TITLE: Investigation of Numerical Solution Methods for Computing the
       Stationary Distribution of Markov Chains

PRINCIPAL INVESTIGATOR: Tugrul Dayar, Ph.D.

OTHER RESEARCHER: Wael Gueaieb, B.S.

INSTITUTION: Bilkent University, Department of Computer Engineering

SUPPORT: The Scientific and Technical Research Council of Turkey (TUBITAK)

AMOUNT: ~10,000 USD

DURATION: 15 August 1995 - 15 August 1997

ABSTRACT: In this study, we investigate numerical solution methods for 
computing the stationary distribution of Markov chains. In doing that, we 
especially concentrate on ill-conditioned, nearly completely decomposable 
(NCD) systems and systems having large, sparse coefficient matrices which 
pose difficulties in the solution process.

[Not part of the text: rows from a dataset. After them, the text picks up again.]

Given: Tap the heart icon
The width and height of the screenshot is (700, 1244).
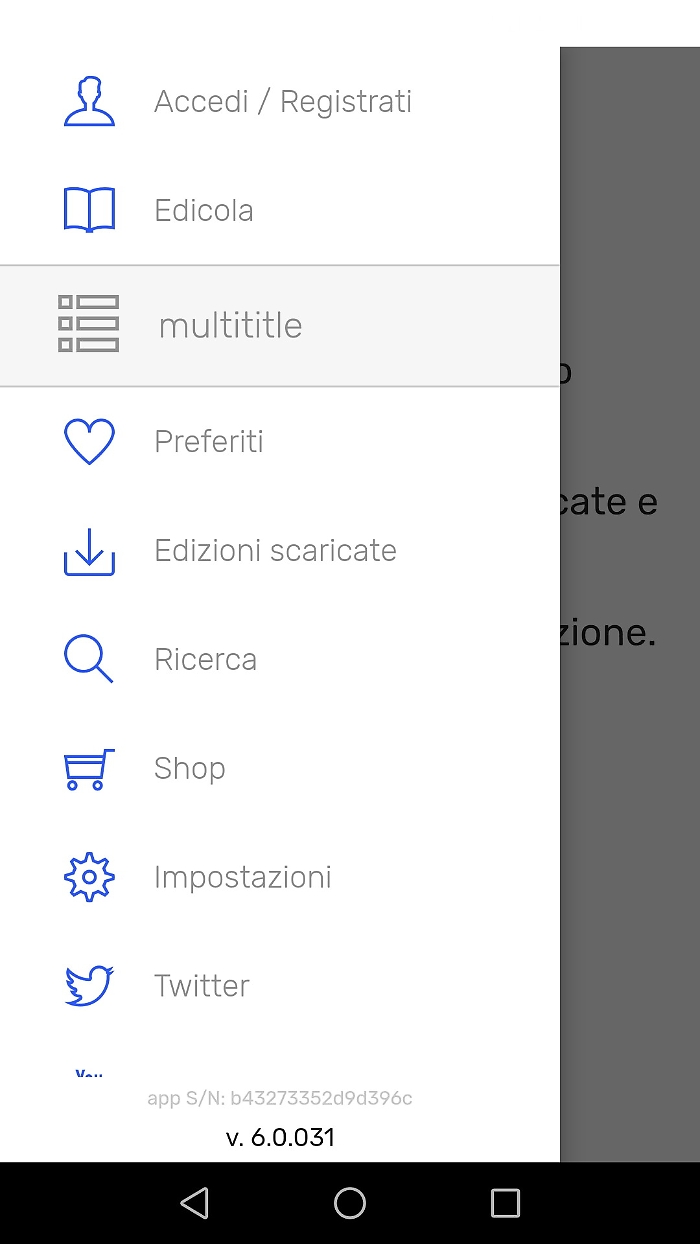Looking at the screenshot, I should [x=89, y=441].
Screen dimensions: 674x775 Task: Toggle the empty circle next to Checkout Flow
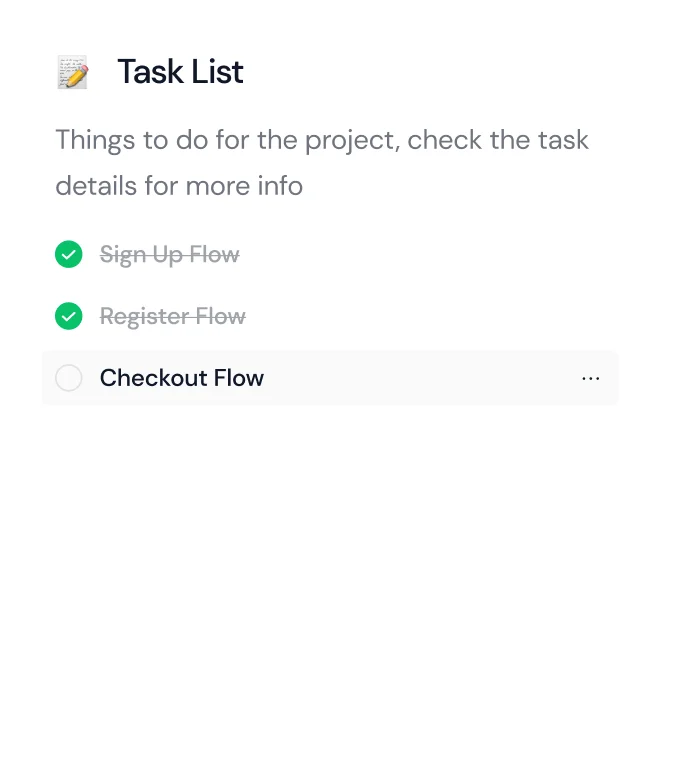[69, 378]
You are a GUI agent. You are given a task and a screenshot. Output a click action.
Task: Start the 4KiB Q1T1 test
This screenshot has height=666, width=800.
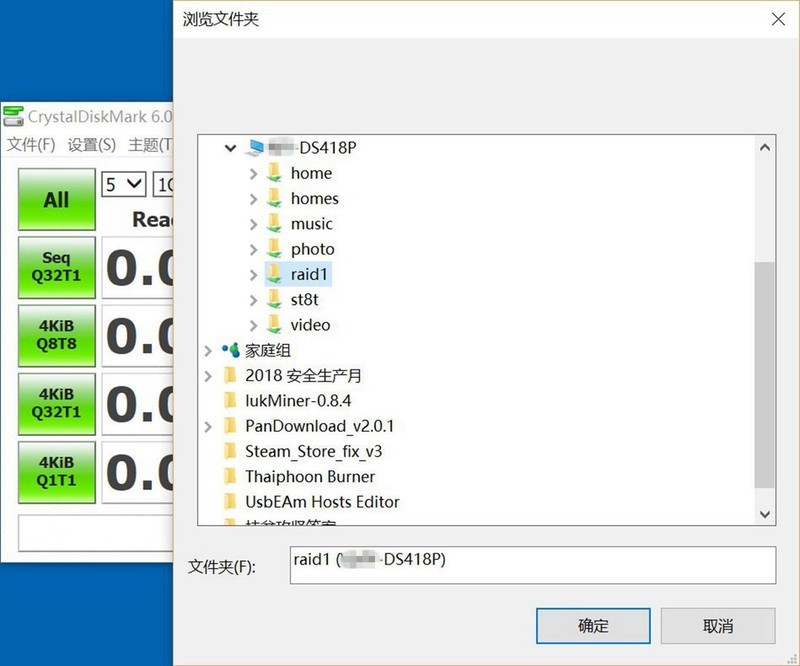pyautogui.click(x=55, y=471)
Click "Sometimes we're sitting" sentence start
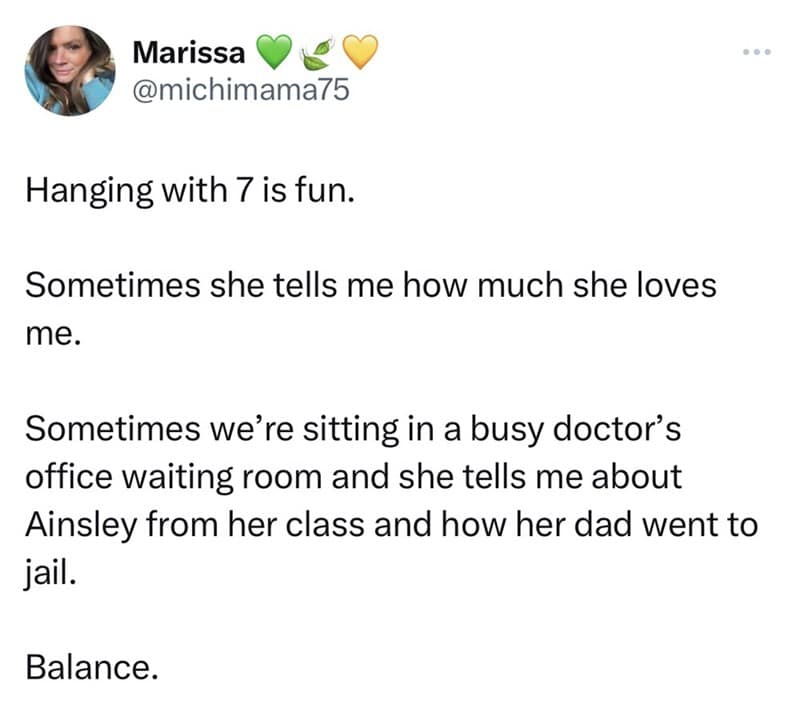The width and height of the screenshot is (800, 705). click(x=200, y=429)
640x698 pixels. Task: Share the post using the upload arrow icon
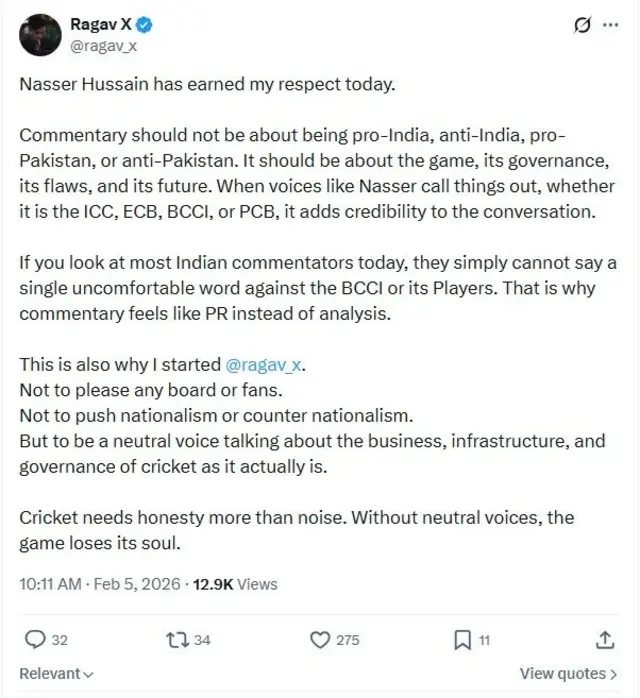[605, 639]
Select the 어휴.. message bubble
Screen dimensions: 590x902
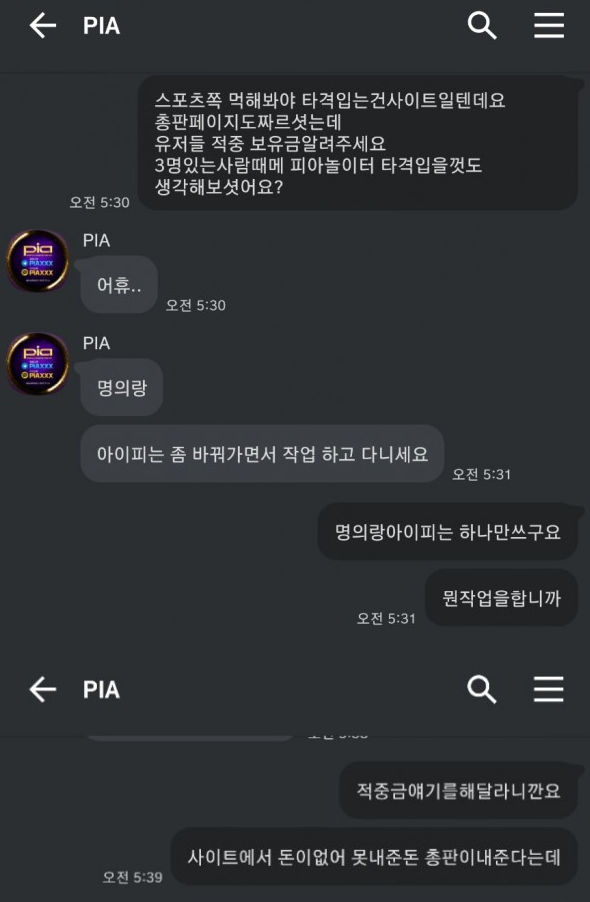pyautogui.click(x=119, y=284)
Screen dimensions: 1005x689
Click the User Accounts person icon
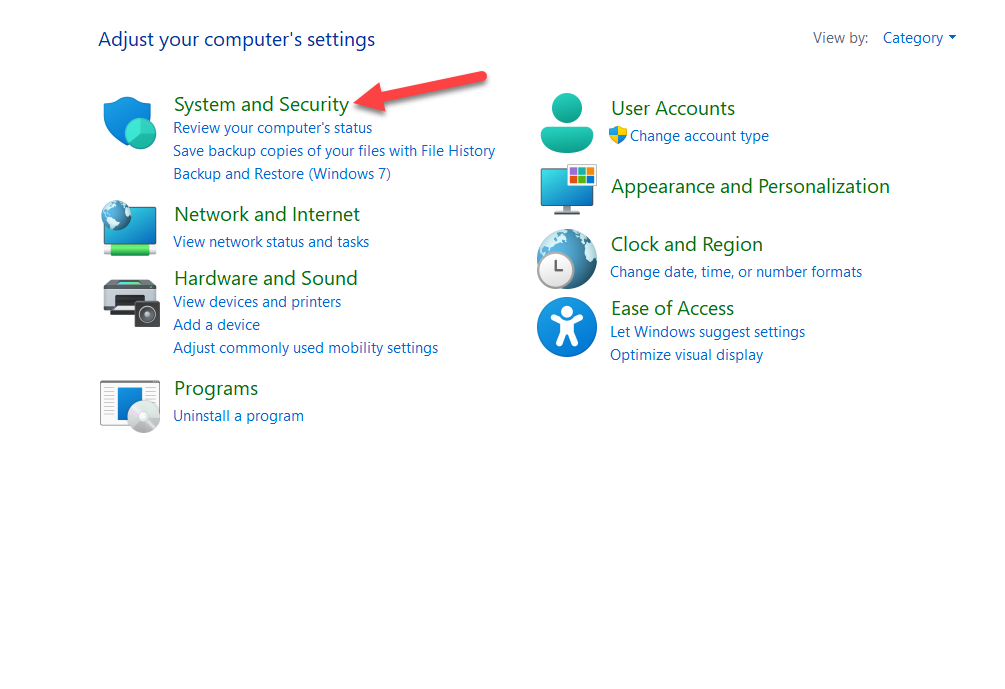[x=567, y=122]
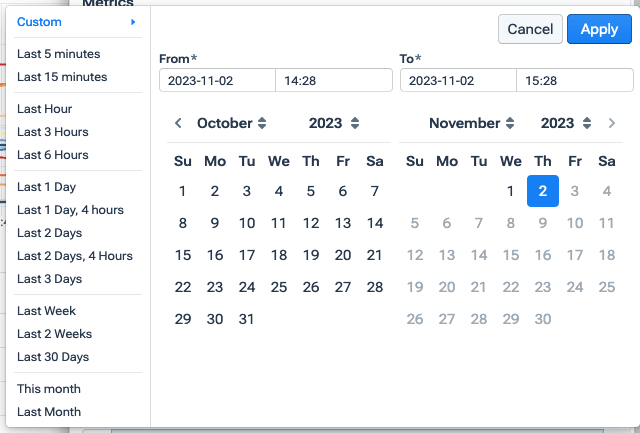The width and height of the screenshot is (640, 433).
Task: Select Last 5 minutes preset
Action: point(59,54)
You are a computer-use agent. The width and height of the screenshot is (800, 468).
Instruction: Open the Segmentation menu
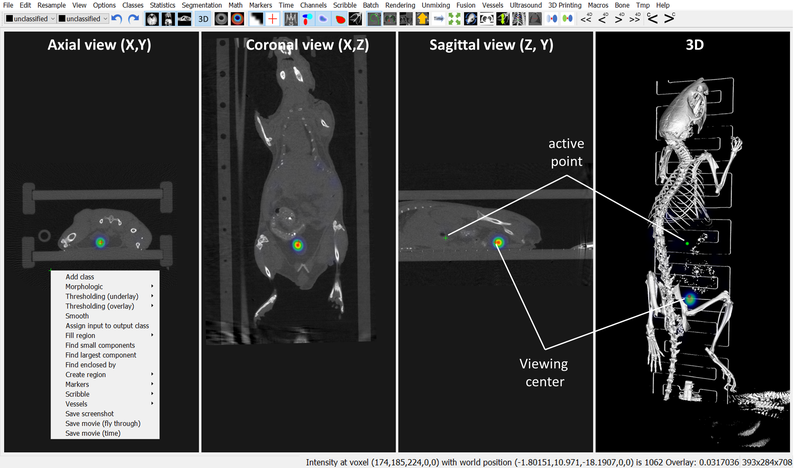pyautogui.click(x=201, y=5)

First, using the fact that NCD Markov chains are quasi-lumpable, we show
how cheap lower and upper bounds on the stationary probability of each
NCD block may be computed. The study is motivated by a kind of state space
reduction technique. Under some circumstances, it is possible to compute 
the stationary probabilities of some NCD blocks exactly.

Besides, we compare the effects of using nonsymmetric skyline (NSK) and 
compact sparse row (CSR) formats on the Grassman-Taksar-Heyman (GTH)
algorithm, a modified version of Gaussian elimination (GE) for M-matrices
with higher accuracy. As part of this study, we carry out the Markovian
modeling of a pushout threshold scheme for an asynchronous transfer mode
(ATM) traffic queue under two classes of arrivals. In conclusion, we see 
that the CSR implementation of GE for the transposed system of equations, 
and the CSR implementation of the GTH algorithm for the nontransposed 
system of equations which stores the lower and upper-triangular factors 
respectively give the smallest solution times.

We also investigate the effects on the Gauss-Seidel (GS) iterative algorithm
of symmetrically permuting a Markov chain. Starting from the fact that an
ordering of a Markov chain with Property-R is semi-convergent, we present an 
algorithm that will symmetrically permute an irreducible Markov chain to a 
form satisfying Property-R. Numerical experiments confirm that orderings 
with Property-R guarantee at least a semi-converging GS iteration for those 
cases where the original ordering is non-converging.

Experimental results with Krylov subspace methods on Markov chains, 
especially the ill-conditioned NCD ones, are few.  We perform numerical 
experiments to help us understand the effect of the degree of coupling of 
NCD Markov chains and their nonzero structure on the convergence 
characteristics and space requirements of preconditioned Krylov subspace 
methods, and compare the results with those of two-level iterative solvers.
Experimental results show that in most of the test cases two-level 
iterative solvers are superior to Krylov subspace methods with the chosen 
preconditioners. For two-level iterative solvers, there are cases in which 
a straightforward partitioning of the coefficient matrix gives a faster 
solution than can be obtained using the NCD normal form.

KEY WORDS: Markov chains, stationary solution, near complete decomposability,
ill-conditioning, quasi-lumpability, storage formats, Grassmann-Taksar-Heyman 
algorithm, Property-R, ordering, Gauss-Seidel algorithm, Krylov subspace 
methods, preconditioning, two-level iterative solvers, partitioning.